僕は幼時から缶詰大好き人間で、人生の半分以上を缶詰とともに過ごしてきました。缶詰の何がそんなにいいかと申せば、まず、そのまま食べられるという圧倒的手軽さ。そして、手軽なのに世界中の料理が詰まっているということ。
それがすごい!
日本は、世界でも珍しいほど缶詰文化が深くて、各地に「ご当地缶詰」が存在している。今回は、それらの中から絶品といえる5缶と、オマケで海外の缶詰1缶を紹介申し上げたい。まだまだ自由に旅をするのが難しい中でも、全部お取り寄せ可能だから、開けるだけで旅行気分が味わえますぞ!
北九州小倉の「角打ち」文化に浸る旅
宇佐美商店/百年床のぬか炊き缶詰
北九州市小倉といえば、酒屋の一角で酒が飲める「角打ち」文化が残る土地だ。そしてマンガ好きにとっては松本零士氏ゆかりの地でもある。JR小倉駅新幹線口には鉄郎とメーテル、キャプテン・ハーロックの銅像があるんですぞ!(興味のない人はスルーしてください)
その小倉駅から南に向かって歩くこと7分。掘り割りのような神獄川沿いに、活気溢れる商店街が広がる。大正時代からあるという「旦過(たんが)市場」であります。鮮魚に鯨、総菜とさまざまな店が連なっていて、店の奥をのぞけば裏手に神獄川の水面が見える。水運が盛んだった頃は、船で荷を運んできて店の裏手で引き上げていたそうな。

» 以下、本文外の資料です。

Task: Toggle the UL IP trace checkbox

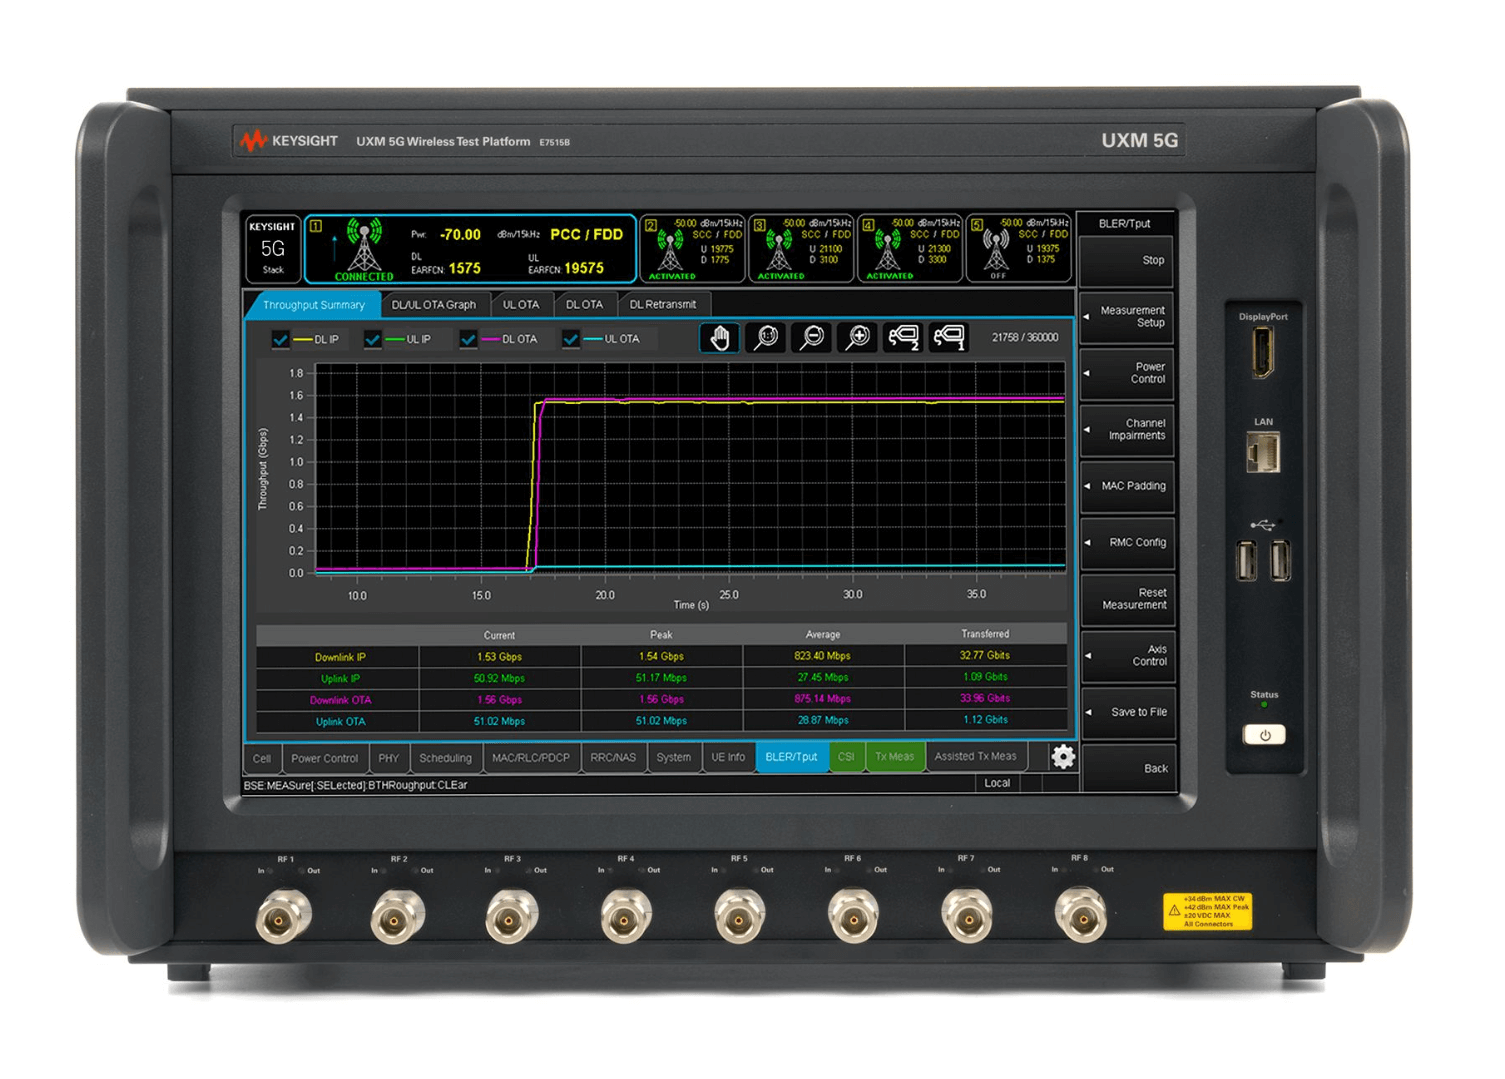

歴史を肌で感じられるこの市場で、三代にわたってぬか床を守ってきたのが「宇佐美商店」。小倉には青魚をぬかで煮る郷土料理「ぬか炊き」があり、同店は2019年にさばのぬか炊きを缶詰化(!)。以来メディアで取り上げられ、話題になっているのだ。
さっそく3缶セットを取り寄せて、スタンダードな味付けの「本味」を開けてみた。
匂いも見た目もさば味噌煮にそっくりで、缶汁を舐めてみると甘辛く、ほんのり苦みがある。その味が中まで沁みたさばは、背身も腹身も柔らかくジューシー。脂の乗りまくったノルウェーさばを使っているのだ。
ひと口頬張れば、目に浮かぶのはあの旦過市場──。そして、白ごはんがぐんぐん進んでしまうという、誠にいけないさば缶であります。